任务要求:
请照抄下方关于铁路风沙防治的选段：从含有“1. 1 兰州交通大学土木工程学院, 甘肃”的文字开始，抄到“设科技项目(0512287)”为止，一字不改。

选段:
吴亚平1, 潘高峰1, 彭尔兴1, 王军2, 彭萼辉2, 耿福志2   

  1. 1 兰州交通大学土木工程学院, 甘肃 兰州 730070;
    2 中铁十六局集团有限公司, 北京 100018
  • 收稿日期:2016-07-29 修回日期:2016-09-19
  • 作者简介:吴亚平(1958-),男,浙江吴兴人,教授、博士生导师,主要从事土木工程和工程力学等方面的教学及科研工作.Email:wypsw@163.com
  • 基金资助:

    中国铁路总公司科技研究开发计划课题(2015G005-C);青海省交通建设科技项目(0512287)

Sand flow control measures of the Xitieshan to North Hobson local railway

WU Ya-ping1, PAN Gao-feng1, PENG E-xing1, WANG Jun2, PENG E-hui2, GENG Fu-zhi2   

  1. 1 School of Civil Engineering, Lanzhou Jiaotong University, Lanzhou 730070, Gansu, China;
    2 China Railway16Th Bureau Group Co., Ltd, Beijing 100018, China
  • Received:2016-07-29 Revised:2016-09-19

摘要: 为了探究高含盐细砂地区风沙流对铁路运营的影响,为该类地区铁路的设计及修建提供理论依据和实践参考,开展了以锡铁山至北霍布逊铁路线建设为实例的风沙防治措施研究。首先根据工程地质条件确定出了混凝土插板式挡沙墙与地表石方格相结合的风沙灾害防治方式;然后通过CFX软件对风沙湍流场进行了有限元数值模拟,发现了挡沙墙之间的距离对防风沙效果的影响规律;最后根据数值模拟结果得出了1.5 m高的挡沙墙之间的最佳距离为30 m,并进行了实地监测验证了其良好的防风沙效果,并基于实测数据(挡沙墙附近积沙高度达67.5 cm)推荐定期清理墙后积沙的时间3 a。

已存数据条目:
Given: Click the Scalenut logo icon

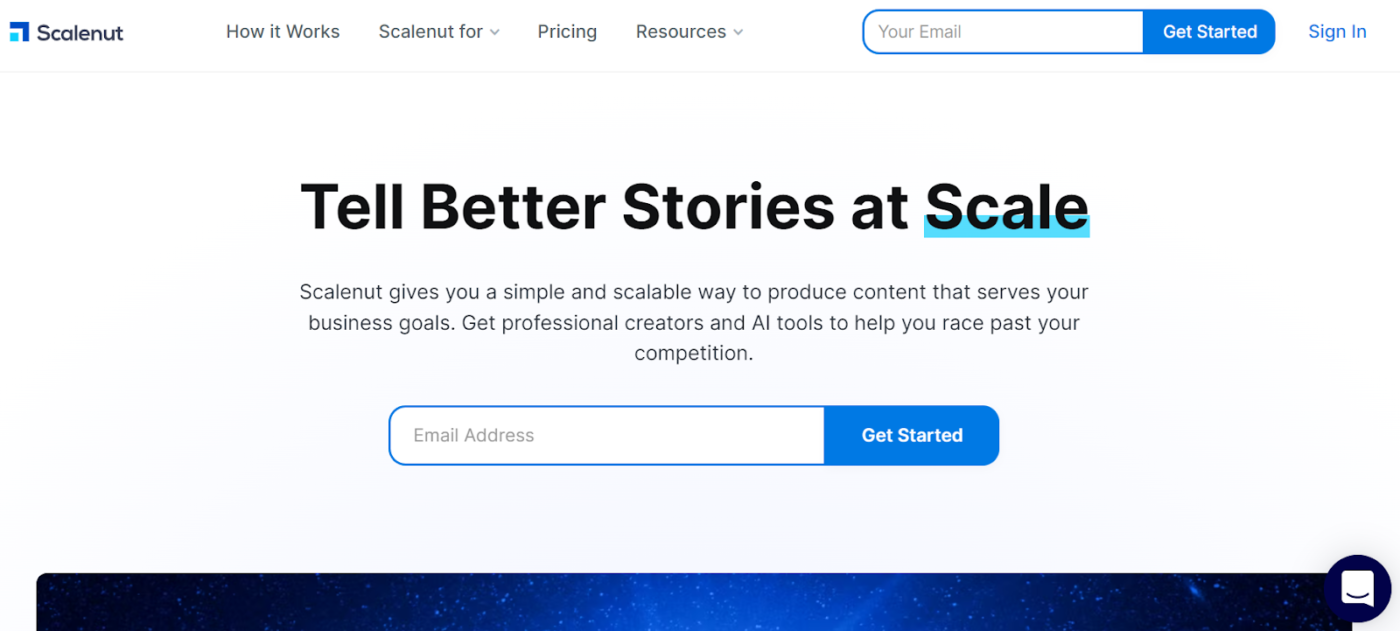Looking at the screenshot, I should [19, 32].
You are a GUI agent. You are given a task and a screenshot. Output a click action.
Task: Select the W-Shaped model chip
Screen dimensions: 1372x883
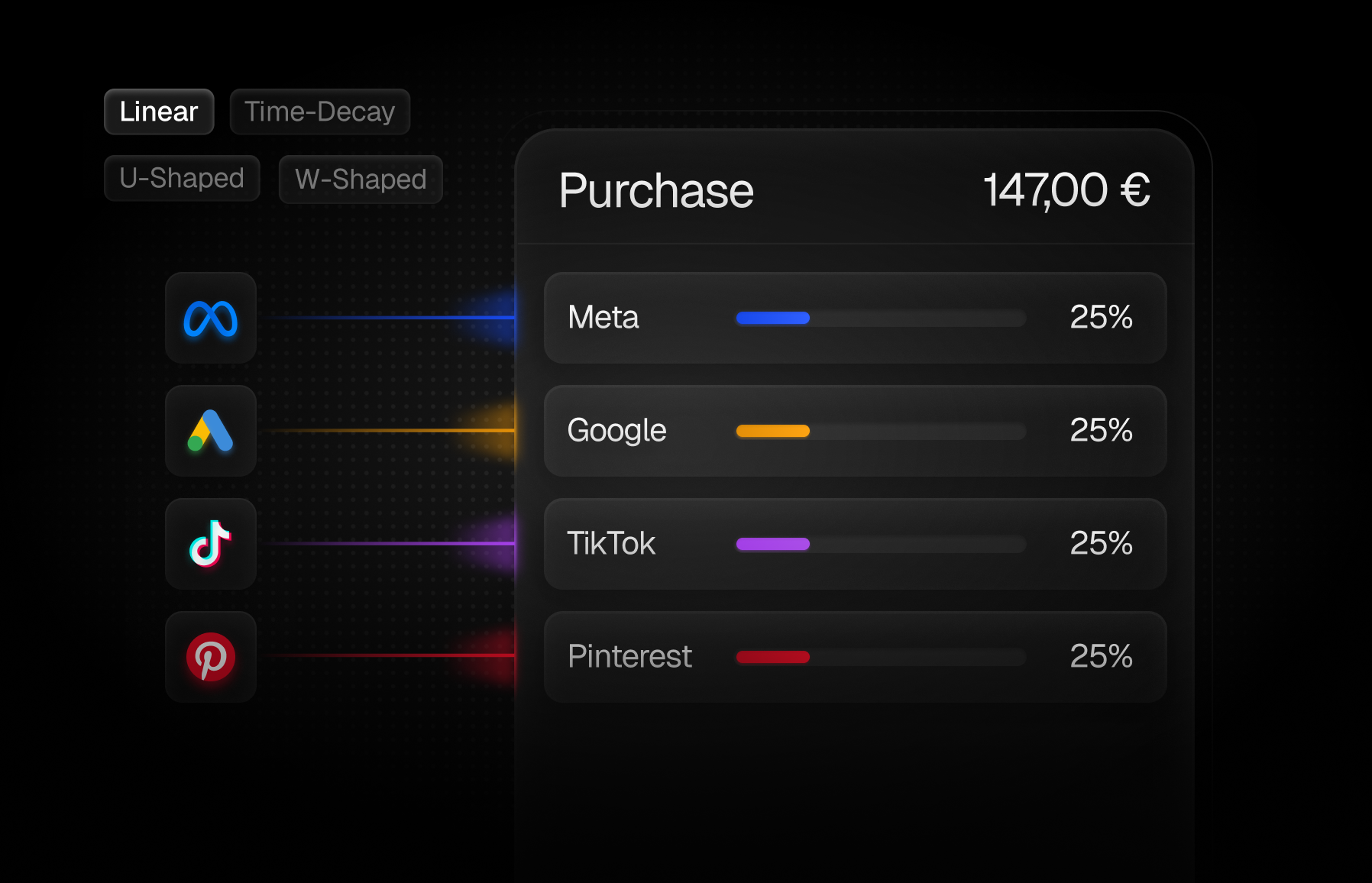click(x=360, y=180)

结果:
1. 1 兰州交通大学土木工程学院, 甘肃 兰州 730070;
    2 中铁十六局集团有限公司, 北京 100018
  • 收稿日期:2016-07-29 修回日期:2016-09-19
  • 作者简介:吴亚平(1958-),男,浙江吴兴人,教授、博士生导师,主要从事土木工程和工程力学等方面的教学及科研工作.Email:wypsw@163.com
  • 基金资助:

    中国铁路总公司科技研究开发计划课题(2015G005-C);青海省交通建设科技项目(0512287)